Мои воспоминания об армии -- к счастью, я служил в сравнительно цивилизованном месте, где были и увольнения, и отпуска, и не было очень уж изнуряющих кроссов с полной выкладкой, -- окрашены серо-зелеными тонами безвыходной тоски. Я решительно не понимал, что я там делаю и за что меня туда сослали. Собственно, армейская служба и в самых боевых частях была точно такой же -- бессмысленной и тоскливой; служба в армии, потерявшей врагов и не имеющей Отечества, не может быть другой. Вопрос о причинах отсутствия Отечества мог бы составить тему отдельного исследования: оказалось, что слишком долгое отчуждение граждан от государства приводит к отчуждению их и от страны. Нельзя так уж вовсе развести эти понятия -- кое-что общее у них все же имеется. Если государство внушает гражданам тотальное отвращение -- страна для них превращается в абстракцию. Вариантов нет. Государство -- наместник Родины на земле, сформулировал я как-то и до сих пор не убедился в обратном.

Самым ненавистным мне занятием было "наведение порядка в расположении". Ему посвящалось все свободное время. Даже если в расположении уже был порядок, солдаты заново выравнивали "грядушки" (спинки кроватей) по ниточке, которая в смотанном виде лежала над шинельной вешалкой. Шинели висели в расположении, то есть непосредственно в казарме; подпаливание их тоже было непременной частью распорядка нашей жизни -- полы постоянно лохматились, и эти лохмы надлежало подпаливать спичкой или зажигалкой, для опрятности. Нитка, по которой выравнивались кровати, была намотана на деревянный прямоугольник с дыркой -- такие прямоугольники подставлялись под ножки кроватей, дабы они не царапали пола. Пол обрабатывали разнообразно: "мастичили" (натирали мастикой), "замывали с мыльцом" (разводили несколько кубиков отвратительного хозяйственного мыла в шаечке типа банной и с бешеной интенсивностью оттирали следы сапог, драили так называемую "взлетную полосу" -- проход между казармами). Я многого сейчас уже не помню, конечно. Прошло все-таки четырнадцать лет. И тем не менее во сне мне регулярно является одна и та же кошмарная ситуация: мы метим повседневную форму, а у меня ее опять крадут. В армии воруют все время. Метить, или клеймить, обмундирование приходилось при каждой выдаче: на белой полоске, украшающей нагрудный карман, написаны последние три цифры военного билета; с изнанки "фланки" -- фланелевой или хабешной матросской рубахи -- стоит тот же номер билета плюс фамилия. И вот в процессе этого клеймения -- название очень симптоматичное, есть и всякие производные, вроде "заклеймиться", -- у меня обязательно что-нибудь крали, потому что новая форма является объектом общего вожделения. Однажды я и сам спер в бане чужой тельник -- после того, как у меня сперли мой. К счастью, никто не доискался.

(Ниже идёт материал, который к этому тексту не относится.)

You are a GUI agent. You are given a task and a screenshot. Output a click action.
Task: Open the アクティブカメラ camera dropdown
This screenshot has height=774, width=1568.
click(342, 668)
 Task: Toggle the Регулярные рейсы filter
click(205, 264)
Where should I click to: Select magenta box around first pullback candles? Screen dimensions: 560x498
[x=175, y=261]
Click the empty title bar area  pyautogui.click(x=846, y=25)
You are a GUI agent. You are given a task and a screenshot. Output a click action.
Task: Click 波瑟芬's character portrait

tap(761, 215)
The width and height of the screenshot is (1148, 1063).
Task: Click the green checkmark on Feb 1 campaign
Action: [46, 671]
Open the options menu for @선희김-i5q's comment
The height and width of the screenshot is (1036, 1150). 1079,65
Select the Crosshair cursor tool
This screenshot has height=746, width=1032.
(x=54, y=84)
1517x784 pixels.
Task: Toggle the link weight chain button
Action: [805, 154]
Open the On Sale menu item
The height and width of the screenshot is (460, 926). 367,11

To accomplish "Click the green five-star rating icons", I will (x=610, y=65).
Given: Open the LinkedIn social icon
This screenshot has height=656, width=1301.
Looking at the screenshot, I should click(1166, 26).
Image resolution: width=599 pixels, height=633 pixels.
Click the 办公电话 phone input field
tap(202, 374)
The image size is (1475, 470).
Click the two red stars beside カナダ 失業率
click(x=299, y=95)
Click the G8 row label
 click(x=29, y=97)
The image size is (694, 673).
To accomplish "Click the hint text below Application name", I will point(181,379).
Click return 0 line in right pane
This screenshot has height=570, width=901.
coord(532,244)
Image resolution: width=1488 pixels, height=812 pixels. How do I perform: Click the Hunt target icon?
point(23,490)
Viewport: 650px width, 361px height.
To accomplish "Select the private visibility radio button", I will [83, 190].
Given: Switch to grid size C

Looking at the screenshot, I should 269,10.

Воспоминаний о боевой подготовке у меня почти нет. Дело в том, что часть была небоевая -- тут мне повезло. Склад. Круглое катать, плоское таскать. Или, по армейскому нашему идиотизму, наоборот. Была техтерритория, на ней я и работал. Иногда меня брали в штаб что-нибудь попечатать, потому что в части я это делал быстрее всех. Но совсем на штабную работу не переводили -- грузить и так было некому. Плюс наряды: через день на ремень. В караул -- охранять склады -- я не ходил, первые полгода, как положено, заступал дневальным по роте, то есть "подыхал на тумбочке", потом еще полгода ходил в наряды по столовой, где хоть отъелся по возможности, а в последний год заступал либо на КПП (где ночами писал свой будущий диплом), либо помощником дежурного по части. Недосып был хронический, и депрессия, всегда его сопровождающая, -- тоже; плюс у меня были проблемы с моей девушкой, которая периодически меня бросала и потом возвращалась. Под конец я на нее обиделся и закрутил роман с другой москвичкой, приехавшей однажды в нашу часть навестить приятеля. Пока она в течение часа ждала его на КПП, я ее склеил, и вскоре она приехала уже ко мне. Вот такое я говно. Правда, с тем приятелем у нее ничего не было, чистая дружба.

Иногда я думаю, что такая служба -- небоевая -- была в каком-то смысле даже невыносимей, чем какая-нибудь сознательная, хоть и трудная, деятельность в боевой части. Здесь мы ничего не делали, а потому скука была смертная, и взаимные издевательства доходили до пика. Мне повезло еще и в том смысле, что в части были люди более чмошные, чем я. Им и доставалось. Я отсиделся в нише городского сумасшедшего, который пишет девушкам письма в стихах и знает много увлекательных историй. Еще меня спасало то, что я не стучал. Это, конечно, освобождало от многих проблем, но от тоски не освобождало. Я нашел себе много занятий помимо сотворения дембельского альбома (моим дембельским альбомом, к слову сказать, был петербургский "День поэзии"-88 с автографами почти всех участников, моих литературных друзей и учителей. Храню и поныне, любим его с ними рассматривать, хотя иных уж нет, а те далече). Я писал стихи, закончил, как уже сказано, диплом (меня призвали с третьего курса) и прочел в армейской библиотеке хрестоматию по русской литературе Серебряного века, невесть как туда попавшую. Больше всего мне понравилась пьеса Леонида Андреева "Жизнь человека". Очень хорошо про бессмысленность. Мать, приехав ко мне в гости и забрав меня в увольнение на сутки, сказала: "Очень своевременная книга". Помню, как она мне в детстве пересказывала эту страшную пьесу: "Некто в сером, именуемый Он"... Я был тогда некто синий, именуемый "Слон". Слоном называют военнослужащего первого полугода службы: огромный нос-хобот выделяется на тощем лице, круглая башка наголо обрита, ноги всегда опухшие. Привезли новобранцев -- "приехали слоны", или "хобота".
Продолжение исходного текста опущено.